#### [What this task involves]
Render the lines from the one containing "Open Melany Bevacqua's" through the end of the source data, both inclusive, as a Markdown table with the columns Number and Entry. Omit blank lines and leave the pictures out.

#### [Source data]
※ ※ ※

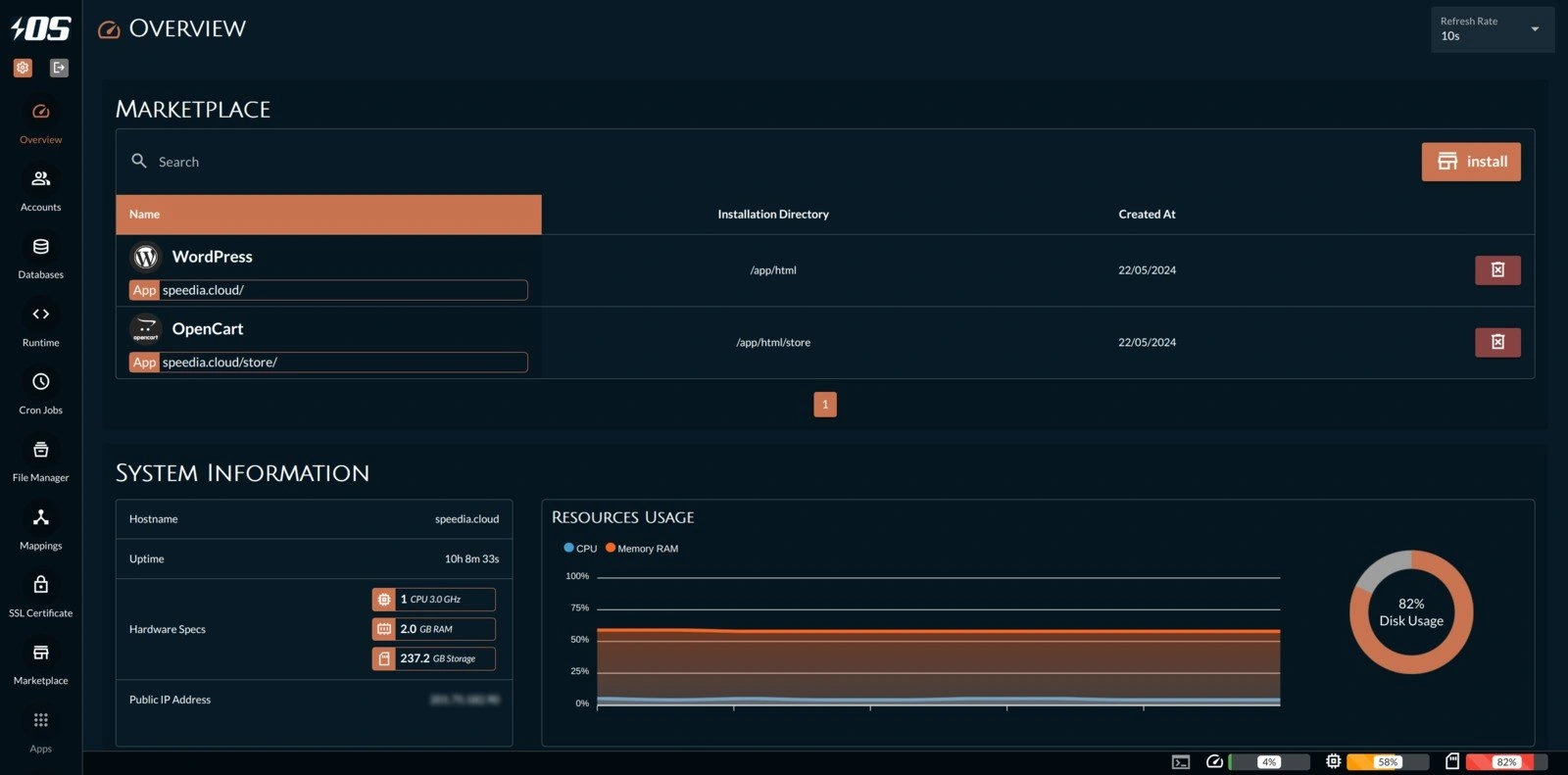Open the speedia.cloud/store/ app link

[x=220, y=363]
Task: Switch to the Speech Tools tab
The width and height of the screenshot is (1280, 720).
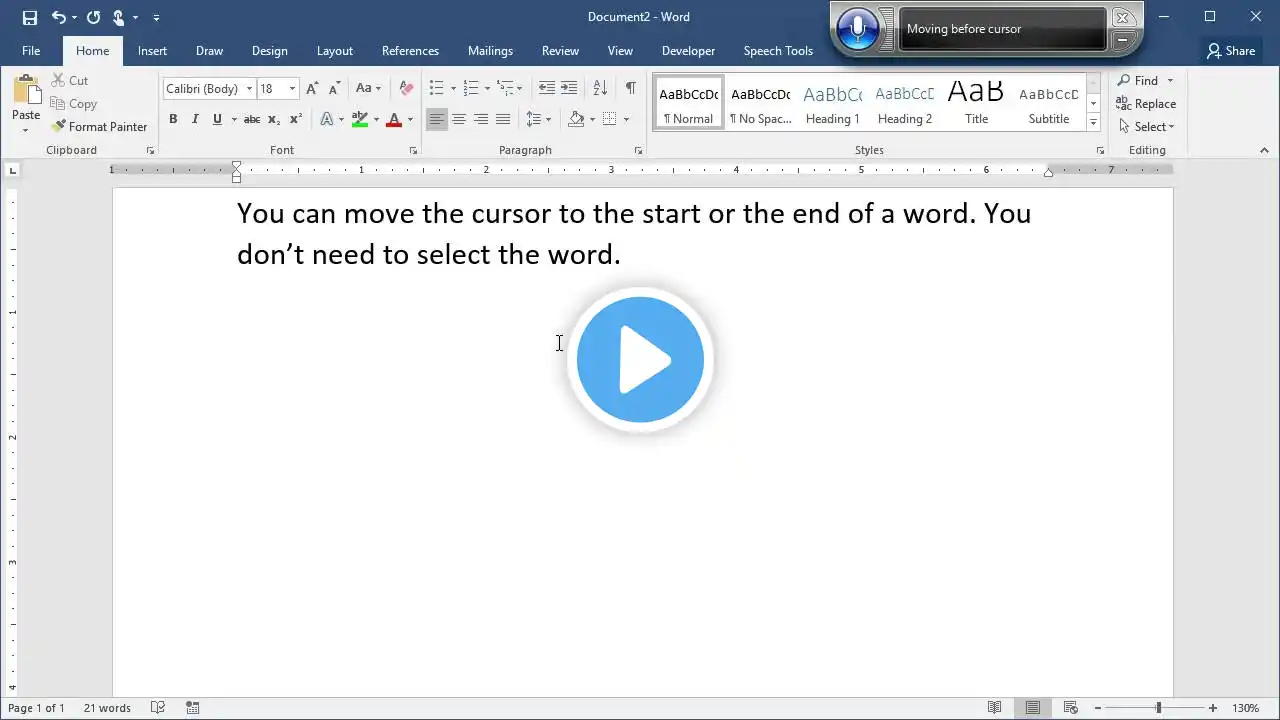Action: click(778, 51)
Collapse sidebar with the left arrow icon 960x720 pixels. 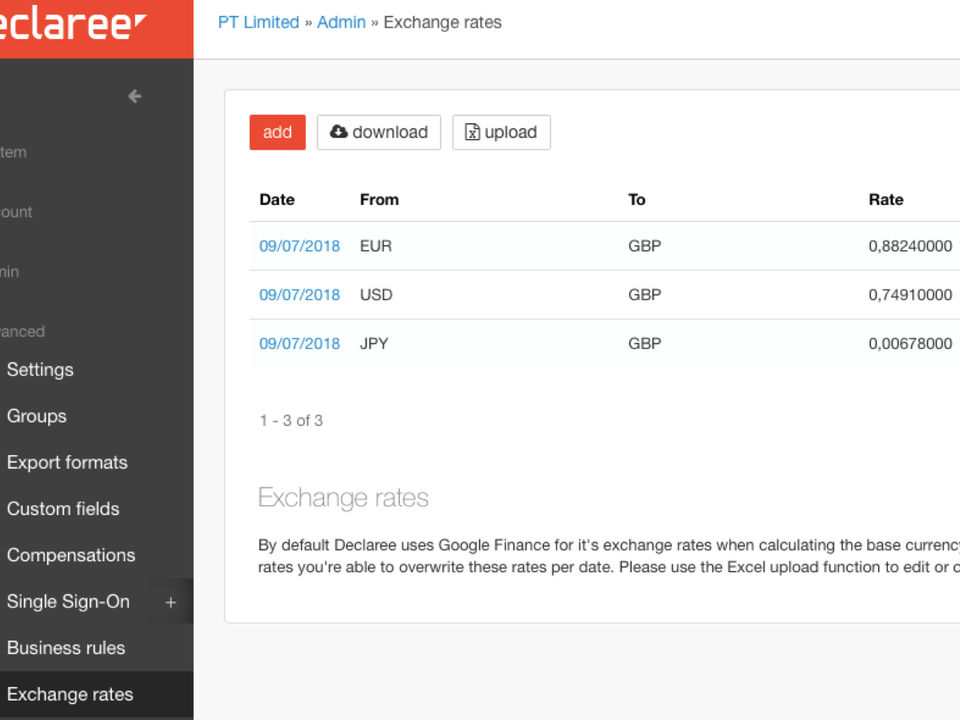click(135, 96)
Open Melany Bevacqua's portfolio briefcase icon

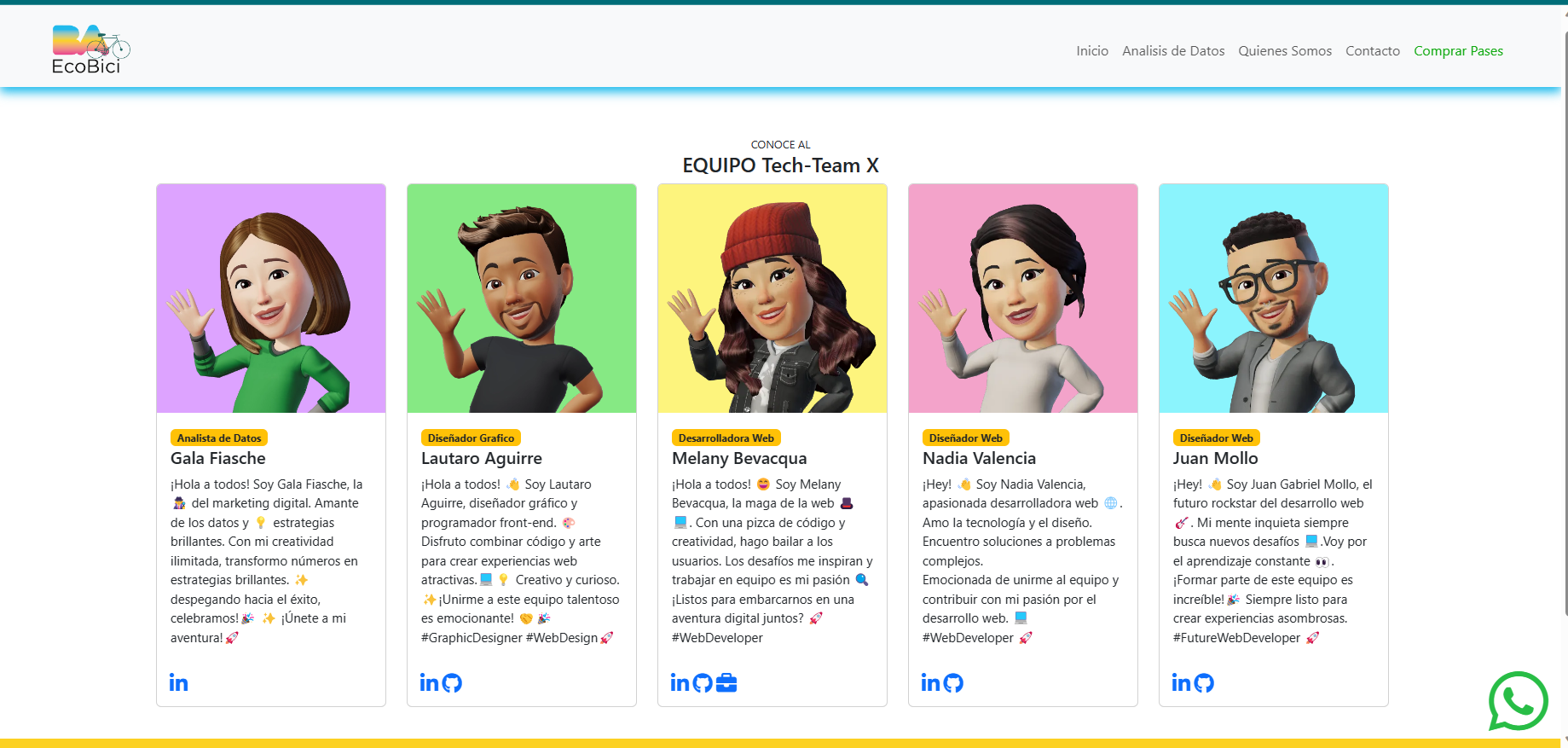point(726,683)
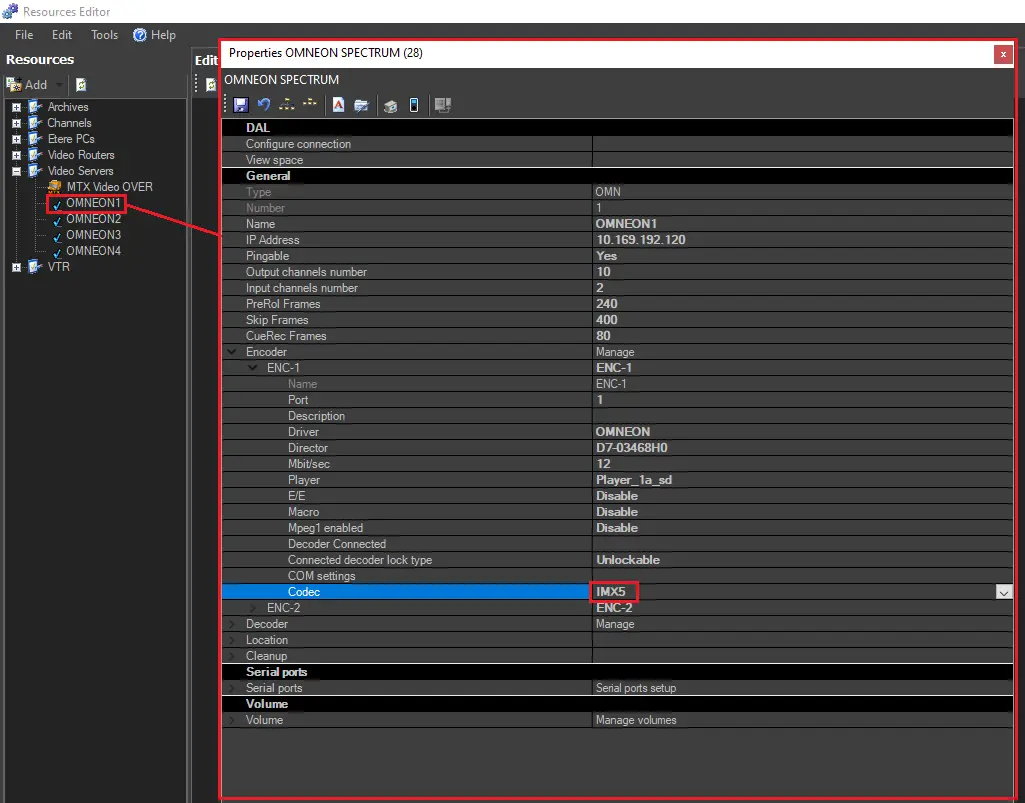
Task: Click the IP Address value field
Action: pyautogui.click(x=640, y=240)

※ ※ ※

#### [Task response]
| Number | Entry |
|---|---|
| 1 | Open Melany Bevacqua's portfolio briefcase icon |
| 2 | point(726,683) |
| 3 | Task: Click the IP Address value field |
| 4 | Action: pyautogui.click(x=640, y=240) |